→ DATA EXTRACTS:
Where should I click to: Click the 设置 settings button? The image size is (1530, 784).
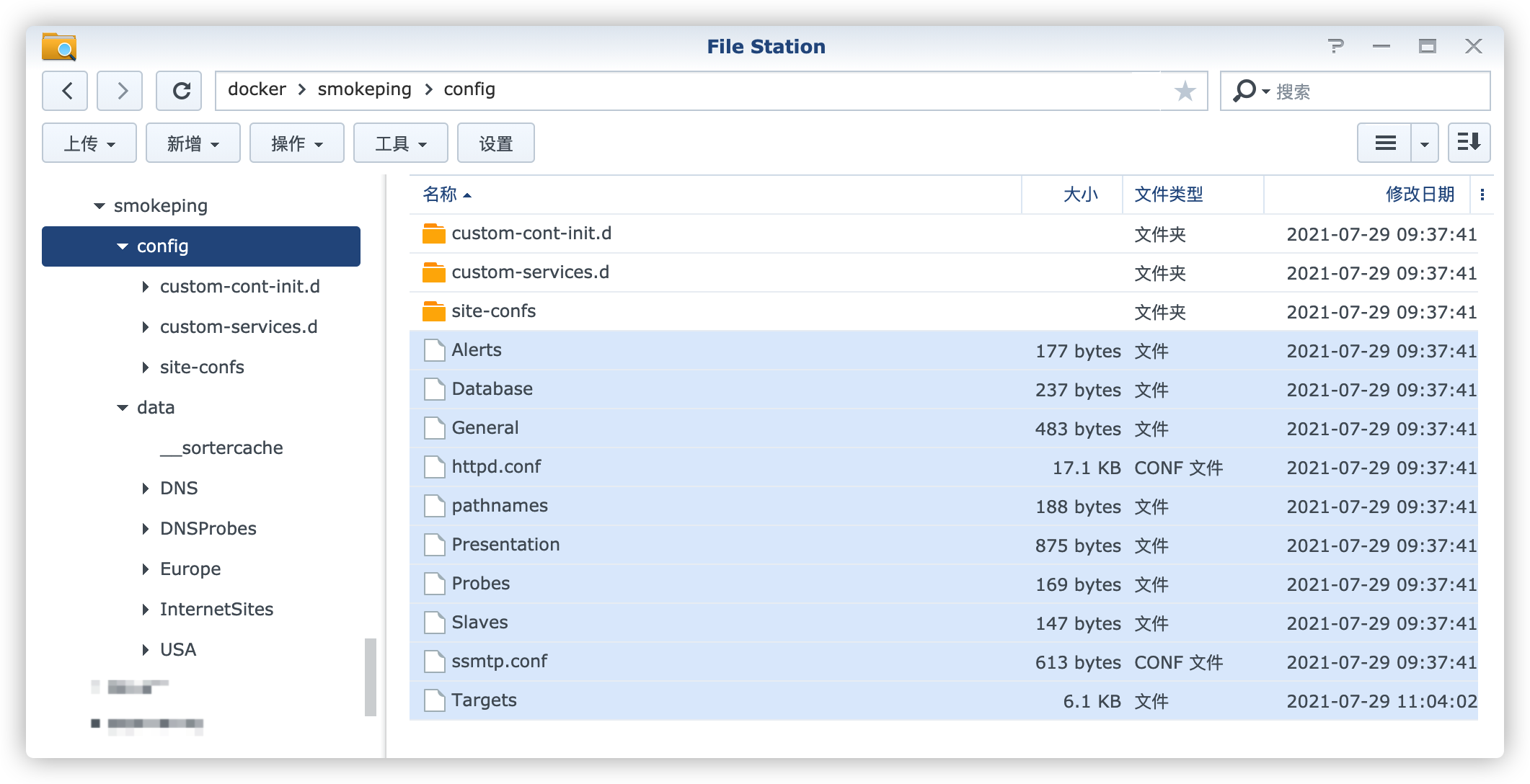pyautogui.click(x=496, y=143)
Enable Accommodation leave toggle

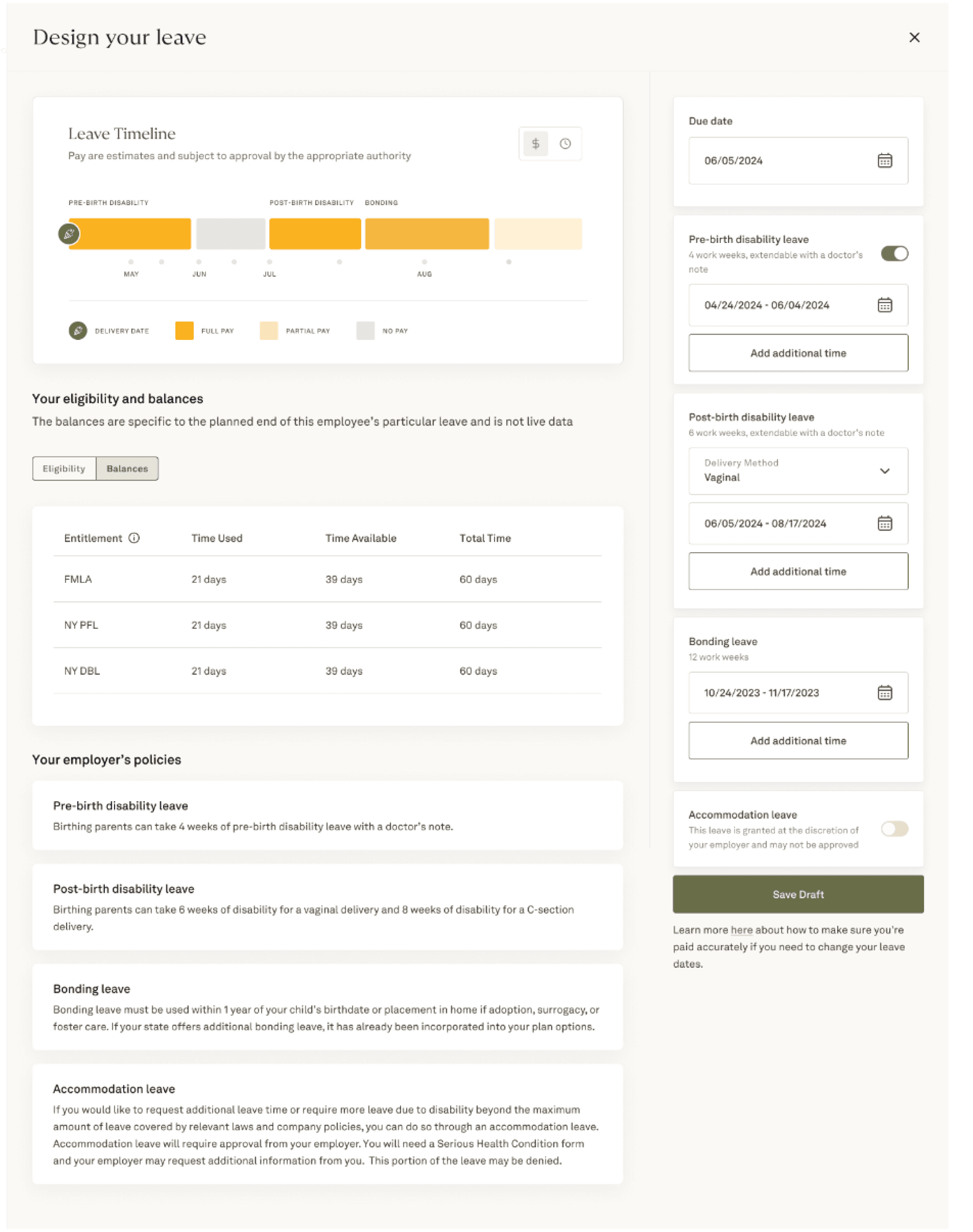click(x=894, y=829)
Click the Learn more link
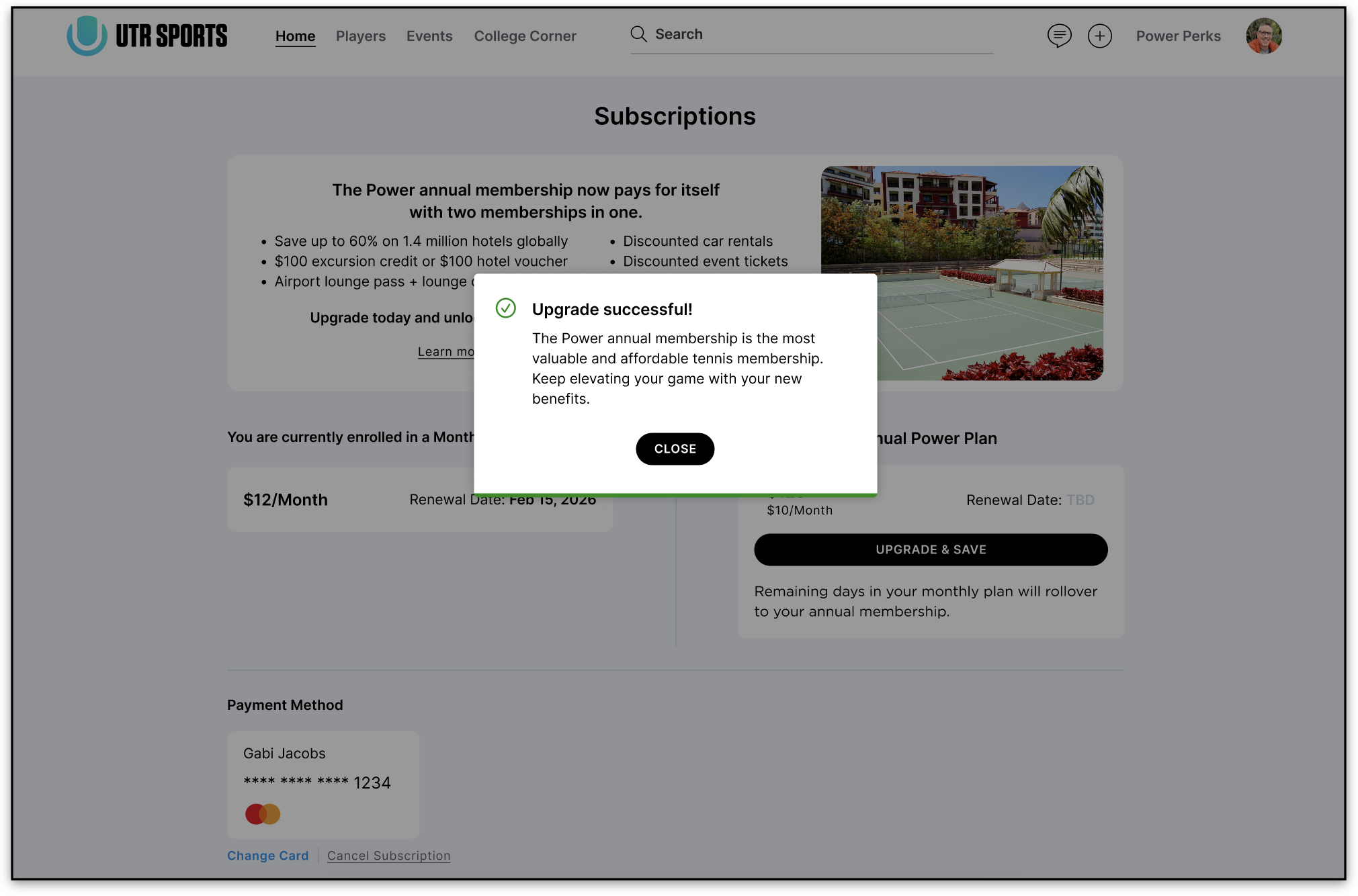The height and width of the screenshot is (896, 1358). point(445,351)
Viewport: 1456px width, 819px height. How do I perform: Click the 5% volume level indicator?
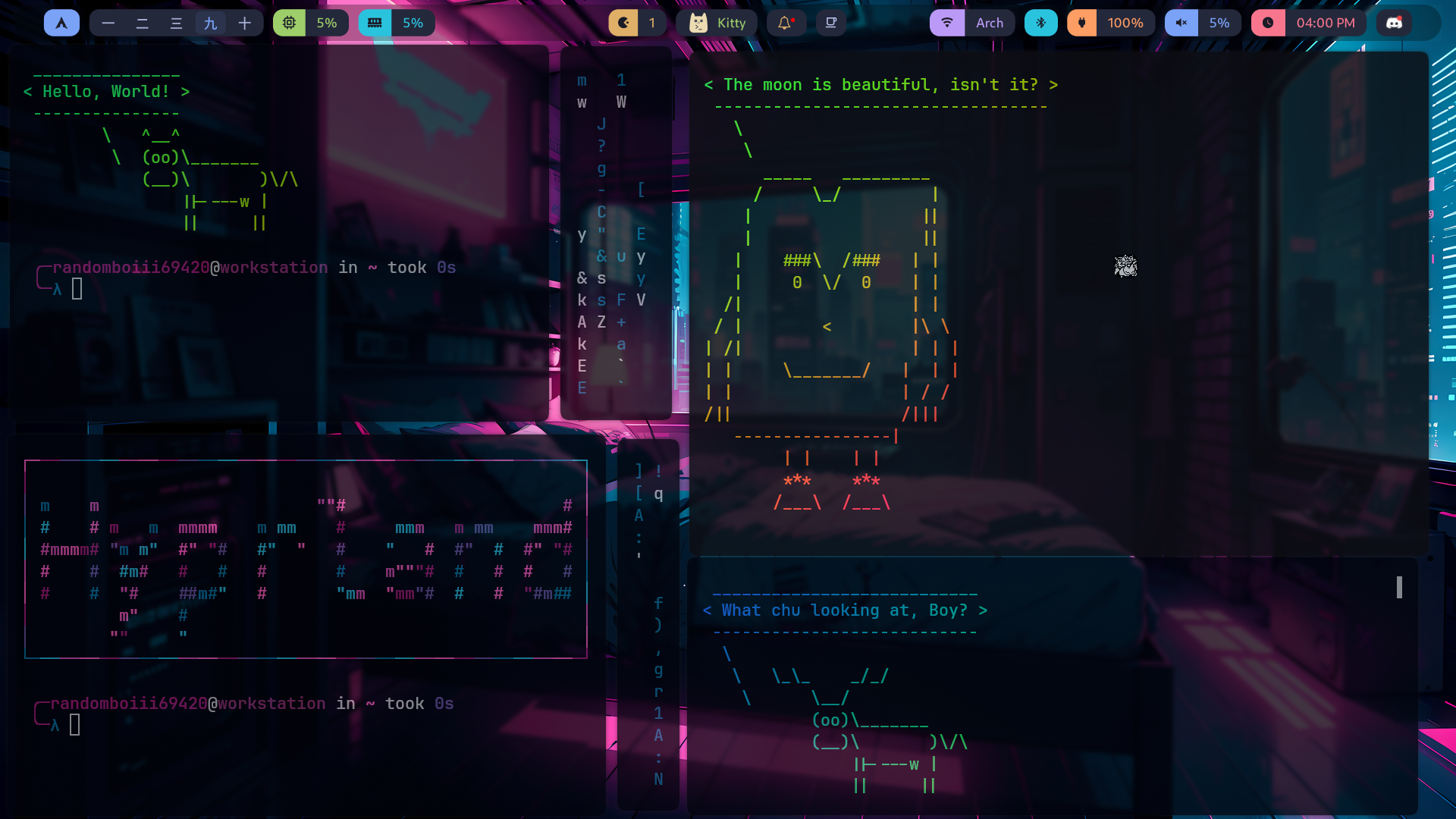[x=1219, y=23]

→ WHAT THE EXERCISE ASKS: Once you find the line that contains "Enable Accommodation leave toggle", reproduce it and every line after it through the end of the entries above, exactly as written, with no pictures.

→ OUTPUT OF THE TASK:
Enable Accommodation leave toggle

click(x=894, y=829)
Click the Learn more link
The height and width of the screenshot is (896, 1358). point(445,351)
Viewport: 1456px width, 819px height. How do I perform: Click the 5% volume level indicator?
[x=1219, y=23]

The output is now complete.